No entanto, resultados na psicologia da percepção, em particular na psicologia


da visão, indicam que a percepção de objetos materiais no ambiente não depende de
nenhum aparato conceitual construído pelo sujeito como supõe o representacionismo
individualista. Animais e crianças pequenas num período pré-linguístico parecem
conseguir representar corretamente o ambiente sem precisar da capacidade de
representar alguma condição geral. Até então as descobertas da psicologia da percepção
confirmam o anti-individualismo sustentado por Burge, pois indicam que a
representação objetiva não depende de nenhuma capacidade intelectual do indivíduo,
isto é, a representação objetiva não depende de um processo pessoal. Da mesma forma,
tais resultados indicam que uma entidade abstrata que se interpõe entre o indivíduo e o
mundo é apenas uma mera ficção filosófica. Tanto o anti-individualismo como a ciência
empírica de uma forma geral afirma que a representação objetiva está fundada em
relações não-representacionais com o ambiente e na nossa própria natureza como
percebedores.
Terceira questão:

O conteúdo representacional dos estados perceptuais é caracterizado por Burge


como sendo não-conceitual, e como consequência disso é não-proposicional, pois ele
entende as proposições como sendo constituídas pelos próprios conceitos.
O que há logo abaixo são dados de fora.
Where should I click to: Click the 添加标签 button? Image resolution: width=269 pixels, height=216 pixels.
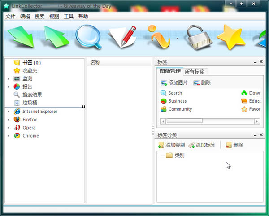[x=202, y=145]
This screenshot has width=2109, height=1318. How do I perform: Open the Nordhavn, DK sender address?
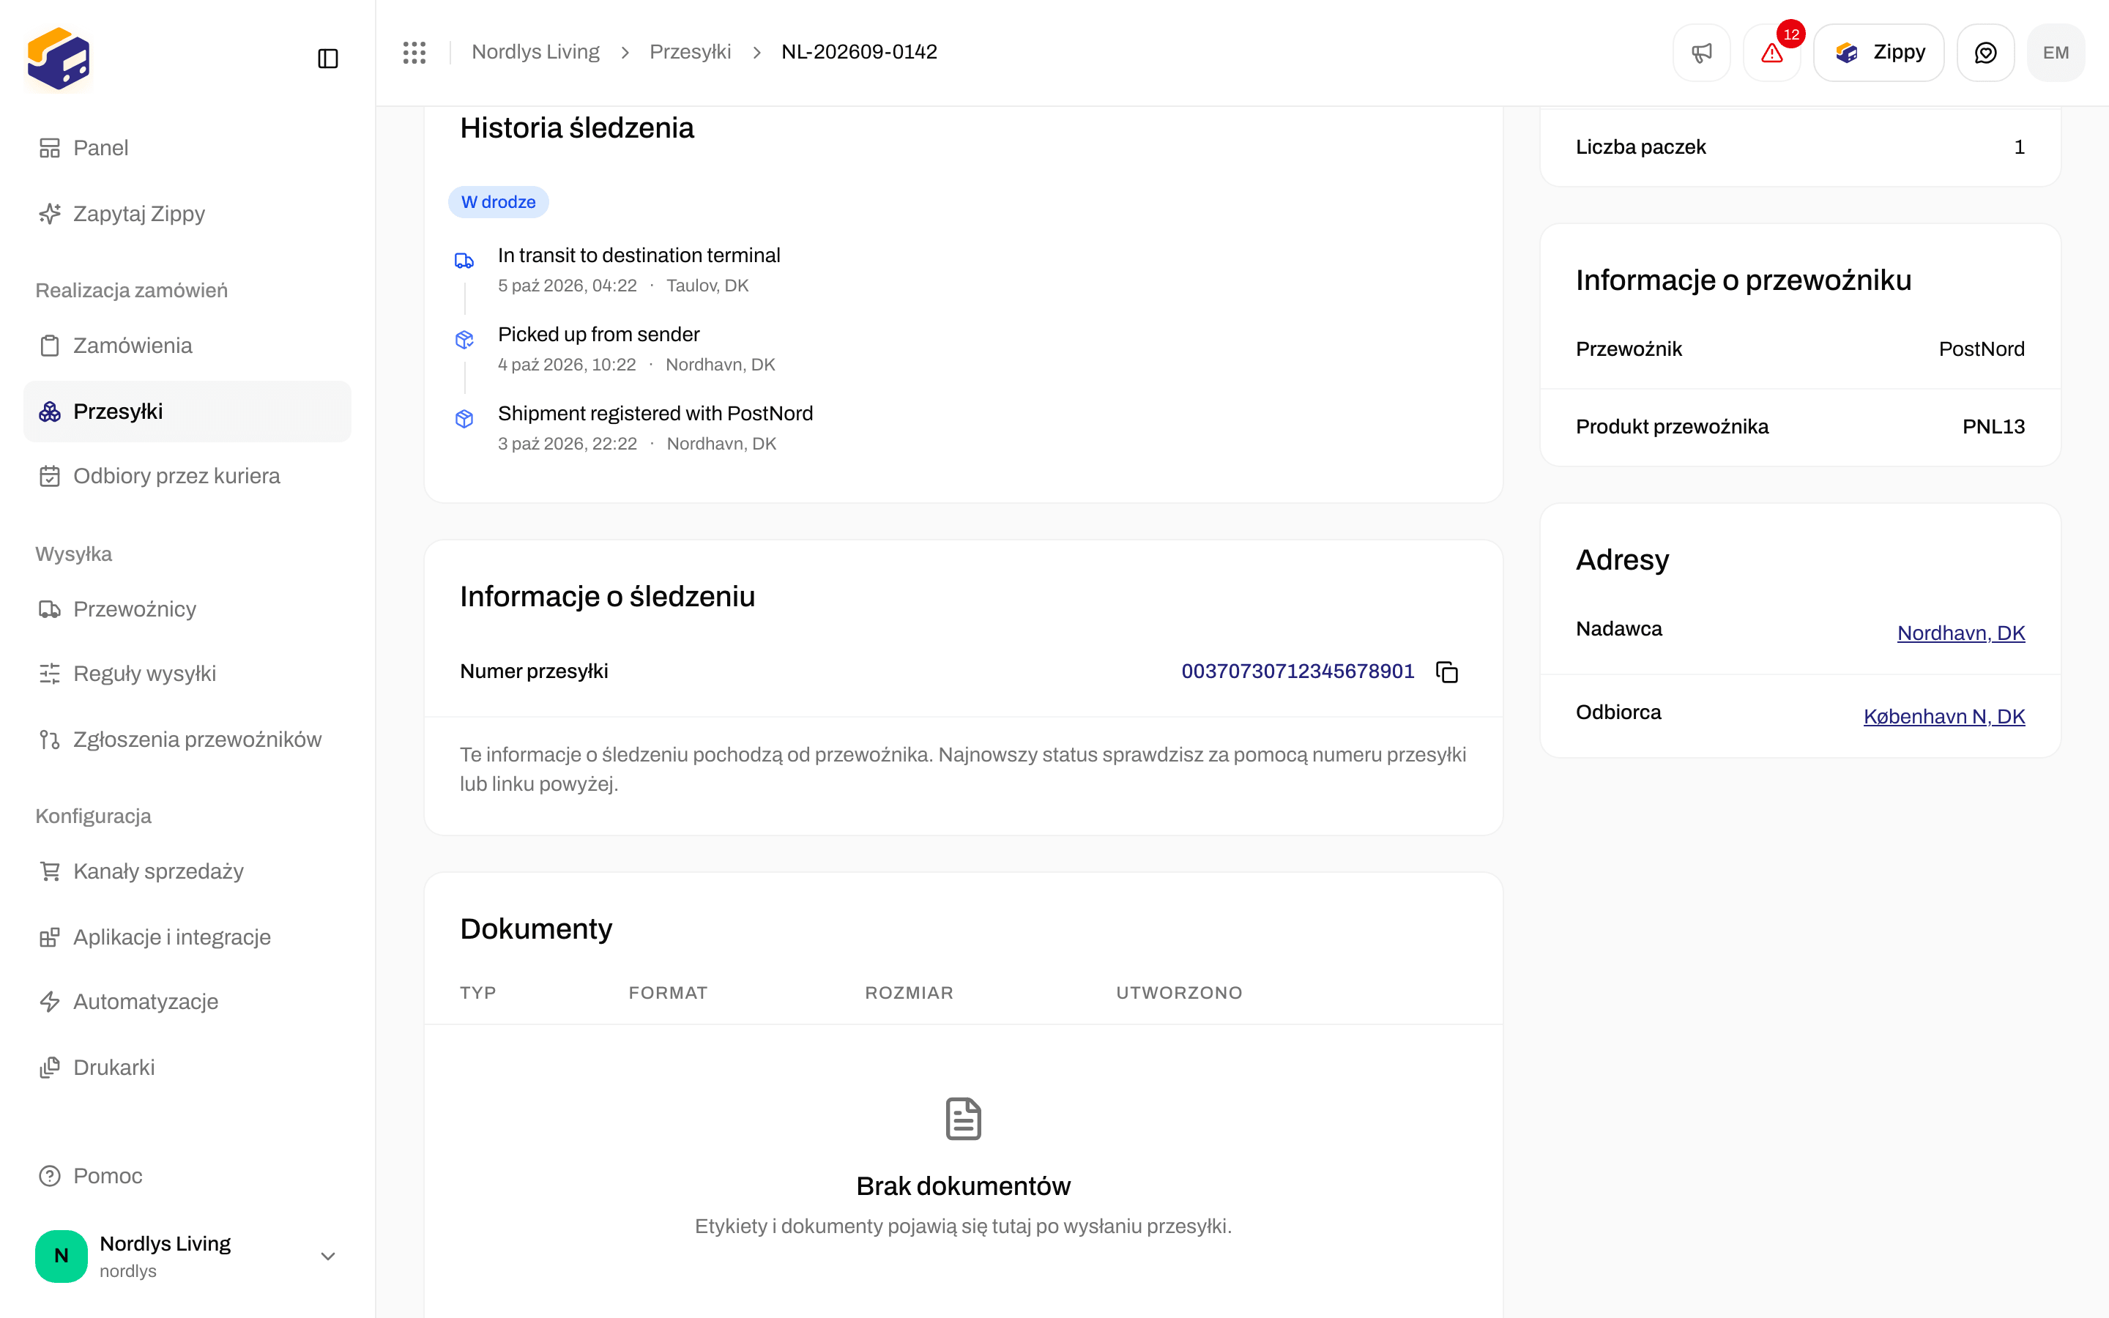(1960, 633)
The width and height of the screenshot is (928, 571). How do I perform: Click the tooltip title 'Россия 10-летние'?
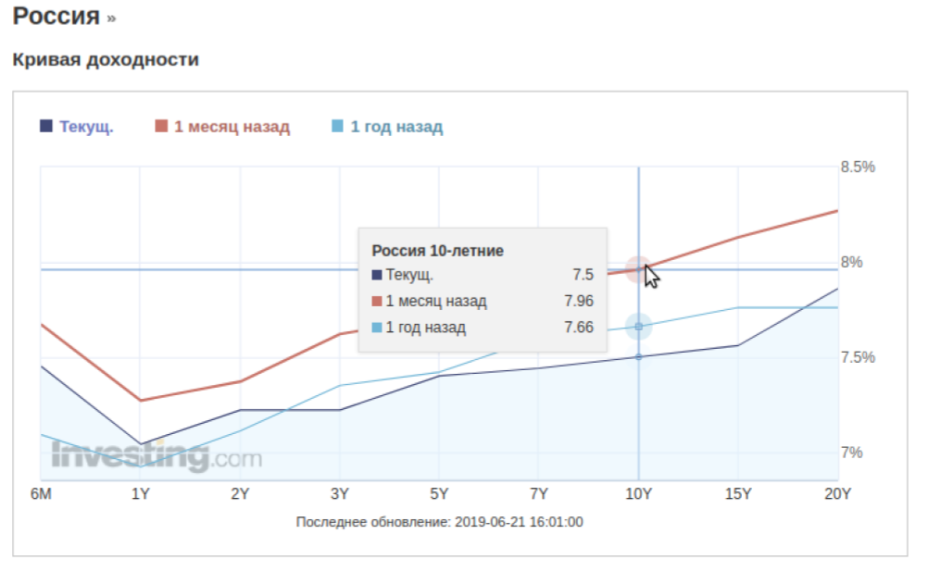[437, 251]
Em outras
palavras, o conteúdo representacional é não-proposicional em virtude de ser não-
conceitual. Para ele, a percepção não tem, ao contrário do pensamento, uma estrutura
proposicional. O pensamento é constituído por conceitos, e por isso permite fazer
inferências, além de autonomia do contexto. Quando um indivíduo atribui uma
propriedade, uma relação ou uma espécie a um particular, o que ele está fazendo é
agrupar os objetos de uma maneira não conceitual, e essa atribuição é dependente do
contexto em que ocorre, isto é, depende do instante e do lugar em que o indivíduo se
encontra. Se o contexto variar, o elemento singularizante também varia. Um indivíduo
que tenha certos conceitos pode fazer predicações e inferências sem estar naquele
instante percebendo os objetos que correspondem aos conceitos. No plano da percepção
isso não ocorre. Para Burge, se o conteúdo representacional dos estados perceptuais
fosse proposicional, então seria possível a partir desse conteúdo fazer inferências.
Animais e crianças pequenas representam objetivamente o mundo, porém ambos não
conseguem fazer inferências. Eles só poderiam fazer inferências caso o conteúdo
representacional dos seus estados perceptuais tivesse uma estrutura proposicional, e
para isso eles precisariam dispor de conceitos.

Um indivíduo pode representar um objeto, quando ele se encontra num estado


perceptual, sem possuir o respectivo conceito pelo qual se especifica o que ele está
representando. Significa que o indivíduo pode representar objetos, propriedades e
relações, sem que ele saiba ou entenda o que ele próprio está representando, pois ele não
tem certos conceitos. Desse modo, dois indivíduos podem representar o mesmo objeto,
mas um possuir o conceito desse objeto e o outro não. Significa que as percepções, de
modo geral, são sempre não-conceituais, o indivíduo pode conceitualizá-las ou não de
acordo com sua compreensão maior ou menor do que ele percebe. Para Burge, toda
percepção depende sempre do contexto. O conteúdo perceptual não é conceitual porque
os elementos atributivos não são conceitos para ele, e não se estruturam de forma
proposicional porque o elemento atributivo é indissociável do elemento singularizante.